ETHNOPHARMACOLOGICAL RELEVANCE

Currently, the prevalence of dysbiosis is increasing, but its treatment options are limited. Dahuang Huanglian Xiexin Decoction (XXD) is a traditional herbal prescription recorded in the Treatise on Typhoid Fever, with a longstanding application in the treatment of digestive system diseases. It consists mainly of three classical chinese medicinal herbs: Dahuang (Rheum palmatum L.), Huangqin (Scutellaria baicalensis Georgi), and Huanglian (Coptis chinensis Franch.). Previous studies demonstrated the efficacy of XXD in treating dysbiosis. However, the exact underlying mechanism requires further investigation.

AIM OF THE STUDY

The effects of XXD were evaluated in this study to determine its impact on dysbiosis and to reveal the potential mechanisms underlying its alleviation using proteomics and transcriptomics.

MATERIALS AND METHODS

The components of XXD were identified through UPLC-Q-TOF-MS. Dysbiosis mice were established by mixing antibiotic solutions, and XXD was employed as the therapeutic agent in the intervention. Body weight changes, diarrhea rates, and histopathology were evaluated to determine the therapeutic effects of XXD. Proteomics and transcriptomics were subsequently employed to further elucidate the mechanisms underlying the therapeutic effects of XXD on dysbiosis. Meanwhile, TEM was used to observe tight junctions and pyroptosis in the mouse colon. Furthermore, IF, western blotting, RT-qPCR, and ELISA were employed to investigate the mechanism of XXD.

RESULTS

This study indicates that XXD promoted the recovery from dysbiosis and repair of the intestinal barrier.
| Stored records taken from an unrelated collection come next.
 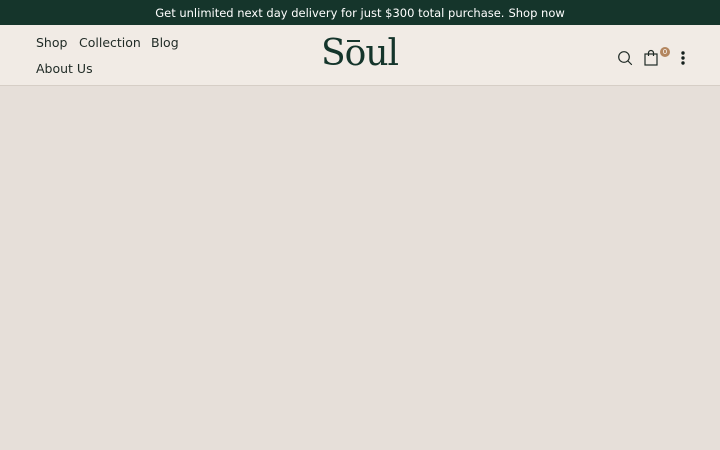 What do you see at coordinates (64, 69) in the screenshot?
I see `nav-item-about-us: About Us` at bounding box center [64, 69].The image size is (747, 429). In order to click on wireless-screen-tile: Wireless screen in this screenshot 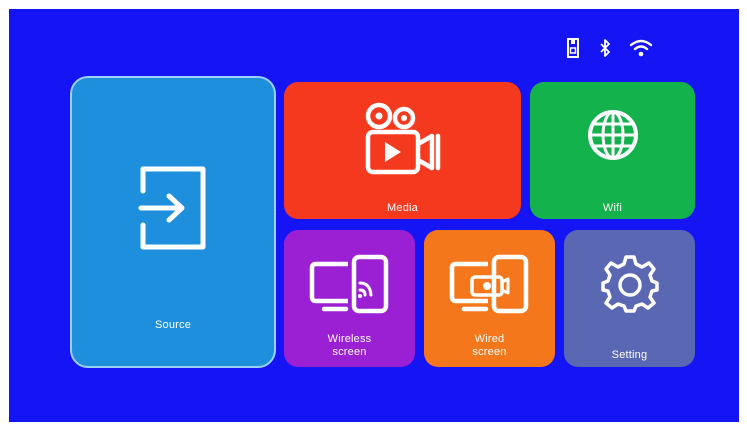, I will do `click(350, 298)`.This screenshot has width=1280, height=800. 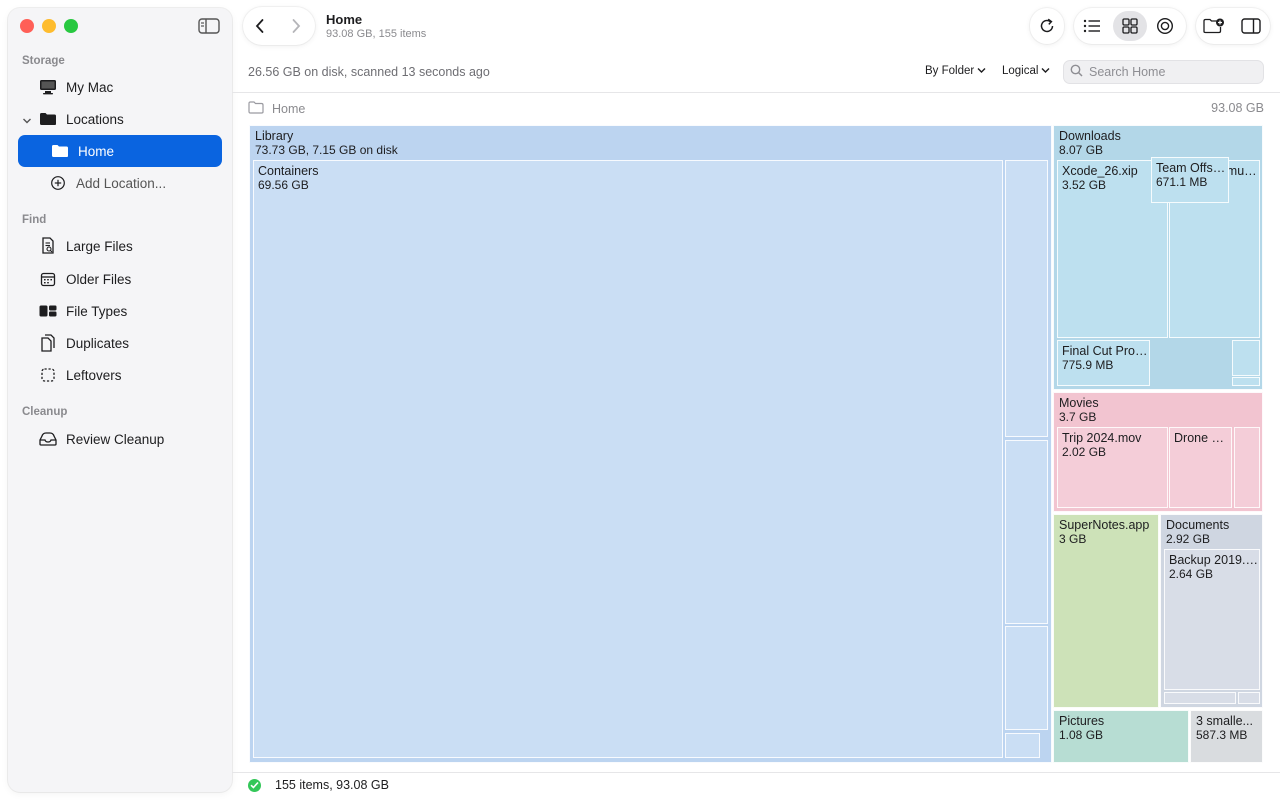 I want to click on group-by-dropdown: By Folder, so click(x=956, y=71).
Integrative proteomic and transcriptomic analyses identified the NOD-like receptor signaling pathway as a potential key mechanism, with GBP5 as a possible key protein or gene. In the verification of the prediction results, XXD could significantly inhibit the protein expression of GBP5, NLRP3, ASC, Pro-Caspase1/Cleaved-Caspase1, and N-GSDMD/GSDMD; upregulate the protein levels of ZO-1 and occludin; and reduce the mRNA levels of GBP5 and NLRP3. In addition, it reduced the secretion of IL-1β and IL-18. IF confirmed the co-localization of EpCAM-GSDMD, GBP5-NLRP3, and NLRP3-ASC in colon tissues, whereas TEM suggested that XXD alleviated the ultrastructural damage caused by pyroptosis.

CONCLUSION

This study demonstrated that XXD can repair the intestinal mucosal barrier and regulate dysbiosis and its associated symptoms. Multiomics approaches have been used to predict the potential mechanisms of XXD. Evidence from experiments indicates that the regulation of dysbiosis by XXD may involve alleviating pyroptosis via inhibition of the GBP5/NLRP3 pathway.